On voit ici et là des panneaux indiquant le nom de grandes multinationales déjà bien implantées et qui mettent probablement peu l'accent sur la qualité et la formation des producteurs.
Pourtant, même dans ce contexte de production de volume, on trouve d'irréductibles passionnés disposés à suivre un autre modèle et visant un autre marché.

Nous avons eu la chance de rester quelques jours chez Joel Kaburu qui a grandi dans le café. Il en a fait sa passion après avoir travaillé pendant de nombreuses années comme guide du café de Sipi.
Joël produit ce qu'on peut appeler du "café de jardin", avec seulement quelques arbres sur son propre terrain.
Il est désireux d'apprendre et de comprendre toute la chaîne du café, de la production à la dégustation en passant par la torréfaction.
Mais ce qu’il aime vraiment, c’est travailler sur le process . Il s’est vite rendu compte que c’était la clé pour obtenir la qualité et influencer le profil en tasse.

C'est un profileur de café.

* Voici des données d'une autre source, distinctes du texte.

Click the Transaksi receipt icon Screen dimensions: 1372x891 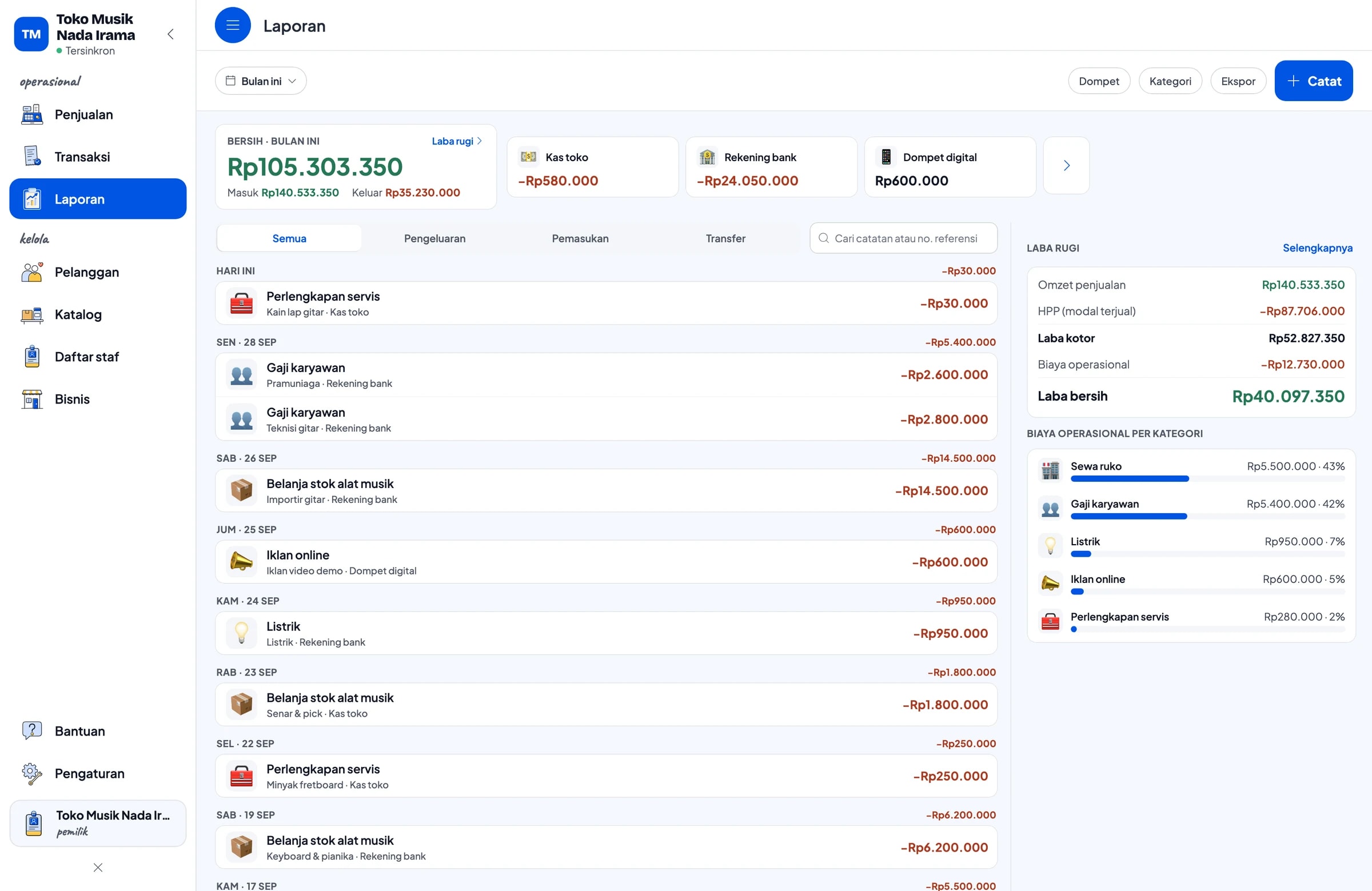click(31, 156)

Il achète des cerises de la région et fait des expérimentations: du café lavé au process naturel en passant par le honey jaune ou rouge. Quelle que soit la préparation, chaque étape de la préparation est contrôlée.

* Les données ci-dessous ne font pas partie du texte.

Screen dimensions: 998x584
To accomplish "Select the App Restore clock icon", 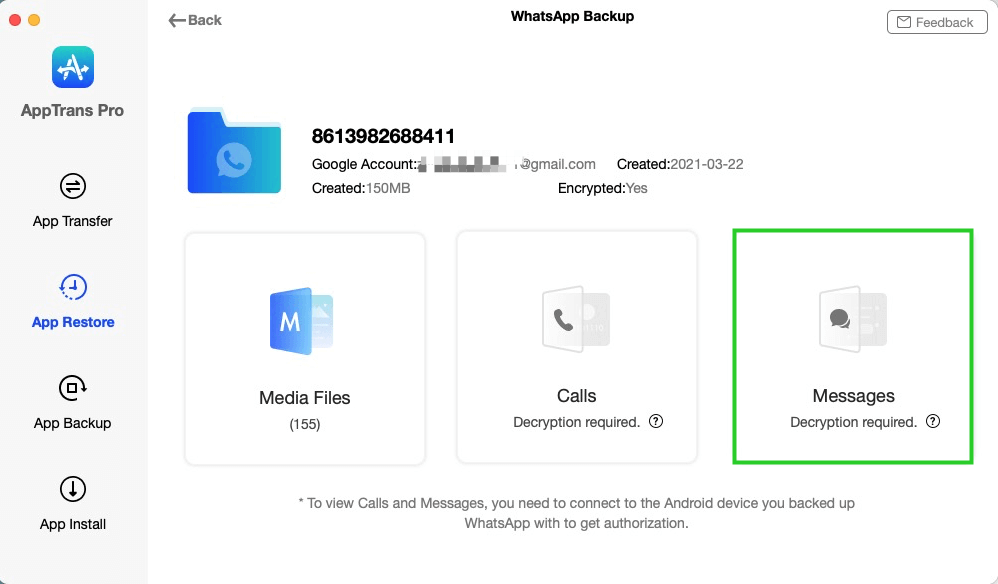I will click(73, 287).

Il prend d'abord soin de sélectionner rigoureusement les cerises rouges, ce qui n'est pas une mince affaire (cf. article À la recherche de la cerise rouge), en retirant les grains flotteurs dans l'eau avant d'initier la préparation
Pour le café lavé, les grains sont mis à fermenter dans un sac juste après le dépulpage et jusqu'à ce que tout le mucilage soit éliminé. Il sont ensuite lavés, mis à sécher sur des lits africains et triés chaque jour pour retirer les grains défectueux.

Pour le honey process, la vigilance est encore plus élevée. Les grains encore enrobés de leur mucilage sont fréquemment remués. Parce que toute cette pulpe, tous ces sucres naturels laissés autour des grains génèrent un risque plus élevé de mauvaise fermentation ou de fermentation excessive. J'ai été vraiment impressionnée par les fragrances lactiques de cette préparation honey. Comme un cheesecake à la fraise!

Et alors... qu'est-ce que ça donne en tasse? Un café propre et très sucré, un corps crémeux, équilibré avec des acidités délicates et légères. Un café que j'aurais aimé pouvoir goûter en espresso et capuccino.
Je n'ai pas eu l'occasion de goûter à la préparation naturelle, sans dépulpage initial des cerises, car il était encore en préparation lorsque nous sommes partis. Mais je ne peux qu'imaginer le potentiel au vu du tri minutieux des cerises opéré lors du processus de séchage.

Voilà donc le café que nous avons eu la chance de déguster pendant les quatre jours passés avec Joel. Trop petit pour atteindre directement le marché international, mais avec un grand potentiel et qui pourrait intéresser la communauté du café de spécialité dans les années à venir.